§ YOUR OBJECTIVE: Go through the entries and write each one out again unchanged.

§ RECORDS TO USE:

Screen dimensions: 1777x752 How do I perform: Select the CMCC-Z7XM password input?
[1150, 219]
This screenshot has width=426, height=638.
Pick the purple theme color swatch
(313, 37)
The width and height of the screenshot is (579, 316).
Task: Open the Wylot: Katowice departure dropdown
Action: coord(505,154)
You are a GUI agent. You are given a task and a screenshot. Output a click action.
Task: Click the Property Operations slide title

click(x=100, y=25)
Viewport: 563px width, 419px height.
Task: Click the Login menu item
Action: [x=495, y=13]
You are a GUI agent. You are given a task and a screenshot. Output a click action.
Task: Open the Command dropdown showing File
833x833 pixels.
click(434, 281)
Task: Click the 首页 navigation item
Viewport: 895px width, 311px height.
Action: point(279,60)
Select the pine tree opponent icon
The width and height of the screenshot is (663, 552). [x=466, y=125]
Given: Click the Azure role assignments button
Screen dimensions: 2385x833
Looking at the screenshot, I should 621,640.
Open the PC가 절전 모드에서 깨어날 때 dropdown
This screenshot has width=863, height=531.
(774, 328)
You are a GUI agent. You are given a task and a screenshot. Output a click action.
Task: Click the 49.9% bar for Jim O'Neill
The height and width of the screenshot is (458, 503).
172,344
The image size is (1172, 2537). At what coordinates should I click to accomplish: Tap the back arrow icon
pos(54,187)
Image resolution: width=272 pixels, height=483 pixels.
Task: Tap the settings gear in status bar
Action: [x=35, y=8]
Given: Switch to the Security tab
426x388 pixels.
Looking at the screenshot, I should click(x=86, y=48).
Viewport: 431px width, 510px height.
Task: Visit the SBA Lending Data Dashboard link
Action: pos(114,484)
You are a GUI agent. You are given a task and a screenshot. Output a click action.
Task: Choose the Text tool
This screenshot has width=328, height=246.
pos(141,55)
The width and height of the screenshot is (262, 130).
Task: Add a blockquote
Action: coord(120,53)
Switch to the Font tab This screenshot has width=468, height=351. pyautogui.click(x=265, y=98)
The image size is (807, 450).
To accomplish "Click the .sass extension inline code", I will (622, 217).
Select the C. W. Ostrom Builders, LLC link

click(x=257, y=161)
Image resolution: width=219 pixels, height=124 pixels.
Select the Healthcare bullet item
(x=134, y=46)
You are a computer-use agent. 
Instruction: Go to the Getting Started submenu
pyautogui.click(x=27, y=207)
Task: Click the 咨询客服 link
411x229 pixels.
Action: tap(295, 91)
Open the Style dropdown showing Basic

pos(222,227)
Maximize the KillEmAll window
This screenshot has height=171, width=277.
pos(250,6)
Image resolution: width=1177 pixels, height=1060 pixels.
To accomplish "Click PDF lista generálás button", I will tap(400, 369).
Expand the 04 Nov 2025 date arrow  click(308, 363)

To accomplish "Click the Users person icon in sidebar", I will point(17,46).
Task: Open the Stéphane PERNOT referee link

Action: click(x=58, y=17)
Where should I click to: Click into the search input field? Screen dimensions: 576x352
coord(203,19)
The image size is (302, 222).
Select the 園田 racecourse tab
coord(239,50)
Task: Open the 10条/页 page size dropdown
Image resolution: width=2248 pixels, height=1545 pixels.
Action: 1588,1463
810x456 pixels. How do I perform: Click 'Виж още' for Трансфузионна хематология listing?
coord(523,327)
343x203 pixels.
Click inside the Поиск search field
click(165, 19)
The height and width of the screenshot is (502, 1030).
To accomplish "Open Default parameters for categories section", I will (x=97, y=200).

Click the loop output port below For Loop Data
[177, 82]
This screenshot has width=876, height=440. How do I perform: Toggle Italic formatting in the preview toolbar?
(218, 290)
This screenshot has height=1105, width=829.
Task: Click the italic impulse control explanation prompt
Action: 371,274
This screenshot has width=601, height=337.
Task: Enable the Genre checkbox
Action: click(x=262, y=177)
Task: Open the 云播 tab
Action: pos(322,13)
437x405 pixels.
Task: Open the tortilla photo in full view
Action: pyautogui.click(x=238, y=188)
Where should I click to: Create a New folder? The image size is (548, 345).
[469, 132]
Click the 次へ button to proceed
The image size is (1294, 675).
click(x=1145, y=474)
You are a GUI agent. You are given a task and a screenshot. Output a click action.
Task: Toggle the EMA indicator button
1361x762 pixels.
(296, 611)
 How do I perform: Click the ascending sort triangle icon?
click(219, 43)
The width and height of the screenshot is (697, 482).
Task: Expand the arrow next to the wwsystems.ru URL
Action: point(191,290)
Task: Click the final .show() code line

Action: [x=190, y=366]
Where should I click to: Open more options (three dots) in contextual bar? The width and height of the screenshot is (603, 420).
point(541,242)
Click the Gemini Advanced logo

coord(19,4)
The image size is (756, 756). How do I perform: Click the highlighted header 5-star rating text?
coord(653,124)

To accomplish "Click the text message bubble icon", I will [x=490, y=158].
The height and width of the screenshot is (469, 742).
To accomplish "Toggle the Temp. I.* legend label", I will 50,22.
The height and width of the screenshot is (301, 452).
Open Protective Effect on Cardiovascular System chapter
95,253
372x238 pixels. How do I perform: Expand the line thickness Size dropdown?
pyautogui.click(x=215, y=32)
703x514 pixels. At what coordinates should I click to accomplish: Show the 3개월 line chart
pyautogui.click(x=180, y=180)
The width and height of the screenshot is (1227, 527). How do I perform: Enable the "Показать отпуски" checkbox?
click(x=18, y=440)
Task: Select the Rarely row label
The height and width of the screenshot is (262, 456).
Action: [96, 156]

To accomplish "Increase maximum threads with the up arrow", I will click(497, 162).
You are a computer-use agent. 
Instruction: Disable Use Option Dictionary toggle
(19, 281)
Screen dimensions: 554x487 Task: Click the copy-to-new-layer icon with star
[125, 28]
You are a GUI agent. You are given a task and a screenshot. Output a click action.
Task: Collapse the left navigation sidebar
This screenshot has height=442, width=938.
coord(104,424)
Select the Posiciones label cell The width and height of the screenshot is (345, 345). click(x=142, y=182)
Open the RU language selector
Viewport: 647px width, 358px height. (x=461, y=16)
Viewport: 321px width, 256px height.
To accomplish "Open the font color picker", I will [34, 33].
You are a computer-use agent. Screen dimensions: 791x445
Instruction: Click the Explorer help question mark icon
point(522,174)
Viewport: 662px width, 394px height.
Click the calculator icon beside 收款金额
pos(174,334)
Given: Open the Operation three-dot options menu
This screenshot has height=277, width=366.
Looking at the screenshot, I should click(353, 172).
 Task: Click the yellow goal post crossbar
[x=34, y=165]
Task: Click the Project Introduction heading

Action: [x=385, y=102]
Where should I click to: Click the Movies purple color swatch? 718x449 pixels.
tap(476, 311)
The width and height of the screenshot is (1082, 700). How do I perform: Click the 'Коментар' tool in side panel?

§ SOLUTION TO THE EXERCISE:
Screen dimensions: 1777x752 How do I perform: Select the CMCC-Z7XM password input?
[1150, 219]
This screenshot has width=426, height=638.
Pick the purple theme color swatch
(313, 37)
The width and height of the screenshot is (579, 316).
Task: Open the Wylot: Katowice departure dropdown
Action: coord(505,154)
You are a GUI agent. You are given a task and a screenshot. Output a click action.
Task: Click the Property Operations slide title

click(x=100, y=25)
Viewport: 563px width, 419px height.
Task: Click the Login menu item
Action: [x=495, y=13]
You are a GUI agent. You are given a task and a screenshot. Output a click action.
Task: Open the Command dropdown showing File
833x833 pixels.
click(434, 281)
Task: Click the 首页 navigation item
Viewport: 895px width, 311px height.
Action: point(279,60)
Select the pine tree opponent icon
The width and height of the screenshot is (663, 552). [x=466, y=125]
Given: Click the Azure role assignments button
Screen dimensions: 2385x833
Looking at the screenshot, I should 621,640.
Open the PC가 절전 모드에서 깨어날 때 dropdown
This screenshot has width=863, height=531.
(774, 328)
You are a GUI agent. You are given a task and a screenshot. Output a click action.
Task: Click the 49.9% bar for Jim O'Neill
The height and width of the screenshot is (458, 503).
172,344
The image size is (1172, 2537). At what coordinates should I click to accomplish: Tap the back arrow icon
pos(54,187)
Image resolution: width=272 pixels, height=483 pixels.
Task: Tap the settings gear in status bar
Action: [x=35, y=8]
Given: Switch to the Security tab
426x388 pixels.
Looking at the screenshot, I should click(x=86, y=48).
Viewport: 431px width, 510px height.
Task: Visit the SBA Lending Data Dashboard link
Action: pos(114,484)
You are a GUI agent. You are given a task and a screenshot. Output a click action.
Task: Choose the Text tool
This screenshot has width=328, height=246.
pos(141,55)
The width and height of the screenshot is (262, 130).
Task: Add a blockquote
Action: coord(120,53)
Switch to the Font tab This screenshot has width=468, height=351. pyautogui.click(x=265, y=98)
The image size is (807, 450).
To accomplish "Click the .sass extension inline code", I will (622, 217).
Select the C. W. Ostrom Builders, LLC link

click(x=257, y=161)
Image resolution: width=219 pixels, height=124 pixels.
Select the Healthcare bullet item
(x=134, y=46)
You are a computer-use agent. 
Instruction: Go to the Getting Started submenu
pyautogui.click(x=27, y=207)
Task: Click the 咨询客服 link
411x229 pixels.
Action: tap(295, 91)
Open the Style dropdown showing Basic

pos(222,227)
Maximize the KillEmAll window
This screenshot has height=171, width=277.
pos(250,6)
Image resolution: width=1177 pixels, height=1060 pixels.
To accomplish "Click PDF lista generálás button", I will tap(400, 369).
Expand the 04 Nov 2025 date arrow  click(308, 363)

To accomplish "Click the Users person icon in sidebar", I will point(17,46).
Task: Open the Stéphane PERNOT referee link

Action: click(x=58, y=17)
Where should I click to: Click into the search input field? Screen dimensions: 576x352
coord(203,19)
The image size is (302, 222).
Select the 園田 racecourse tab
coord(239,50)
Task: Open the 10条/页 page size dropdown
Image resolution: width=2248 pixels, height=1545 pixels.
Action: 1588,1463
810x456 pixels. How do I perform: Click 'Виж още' for Трансфузионна хематология listing?
coord(523,327)
343x203 pixels.
Click inside the Поиск search field
click(165, 19)
The height and width of the screenshot is (502, 1030).
To accomplish "Open Default parameters for categories section", I will (x=97, y=200).

Click the loop output port below For Loop Data
[177, 82]
This screenshot has width=876, height=440. How do I perform: Toggle Italic formatting in the preview toolbar?
(218, 290)
This screenshot has height=1105, width=829.
Task: Click the italic impulse control explanation prompt
Action: 371,274
This screenshot has width=601, height=337.
Task: Enable the Genre checkbox
Action: click(x=262, y=177)
Task: Open the 云播 tab
Action: pos(322,13)
437x405 pixels.
Task: Open the tortilla photo in full view
Action: pyautogui.click(x=238, y=188)
Where should I click to: Create a New folder? The image size is (548, 345).
[469, 132]
Click the 次へ button to proceed
The image size is (1294, 675).
click(x=1145, y=474)
You are a GUI agent. You are given a task and a screenshot. Output a click action.
Task: Toggle the EMA indicator button
1361x762 pixels.
(296, 611)
 How do I perform: Click the ascending sort triangle icon?
click(219, 43)
The width and height of the screenshot is (697, 482).
Task: Expand the arrow next to the wwsystems.ru URL
Action: point(191,290)
Task: Click the final .show() code line

Action: [x=190, y=366]
Where should I click to: Open more options (three dots) in contextual bar? The width and height of the screenshot is (603, 420).
point(541,242)
Click the Gemini Advanced logo

coord(19,4)
The image size is (756, 756). How do I perform: Click the highlighted header 5-star rating text?
coord(653,124)

To accomplish "Click the text message bubble icon", I will [x=490, y=158].
The height and width of the screenshot is (469, 742).
To accomplish "Toggle the Temp. I.* legend label", I will 50,22.
The height and width of the screenshot is (301, 452).
Open Protective Effect on Cardiovascular System chapter
95,253
372x238 pixels. How do I perform: Expand the line thickness Size dropdown?
pyautogui.click(x=215, y=32)
703x514 pixels. At what coordinates should I click to accomplish: Show the 3개월 line chart
pyautogui.click(x=180, y=180)
The width and height of the screenshot is (1227, 527). How do I perform: Enable the "Показать отпуски" checkbox?
click(x=18, y=440)
Task: Select the Rarely row label
The height and width of the screenshot is (262, 456).
Action: [96, 156]

To accomplish "Increase maximum threads with the up arrow", I will click(497, 162).
You are a computer-use agent. 
Instruction: Disable Use Option Dictionary toggle
(19, 281)
Screen dimensions: 554x487 Task: Click the copy-to-new-layer icon with star
[125, 28]
You are a GUI agent. You are given a task and a screenshot. Output a click action.
Task: Collapse the left navigation sidebar
This screenshot has height=442, width=938.
coord(104,424)
Select the Posiciones label cell The width and height of the screenshot is (345, 345). click(x=142, y=182)
Open the RU language selector
Viewport: 647px width, 358px height. (x=461, y=16)
Viewport: 321px width, 256px height.
To accomplish "Open the font color picker", I will [34, 33].
You are a computer-use agent. Screen dimensions: 791x445
Instruction: Click the Explorer help question mark icon
point(522,174)
Viewport: 662px width, 394px height.
Click the calculator icon beside 收款金额
pos(174,334)
Given: Open the Operation three-dot options menu
This screenshot has height=277, width=366.
Looking at the screenshot, I should click(353, 172).
 Task: Click the yellow goal post crossbar
[x=34, y=165]
Task: Click the Project Introduction heading

Action: [x=385, y=102]
Where should I click to: Click the Movies purple color swatch? 718x449 pixels.
tap(476, 311)
The width and height of the screenshot is (1082, 700). How do I perform: Click the 'Коментар' tool in side panel?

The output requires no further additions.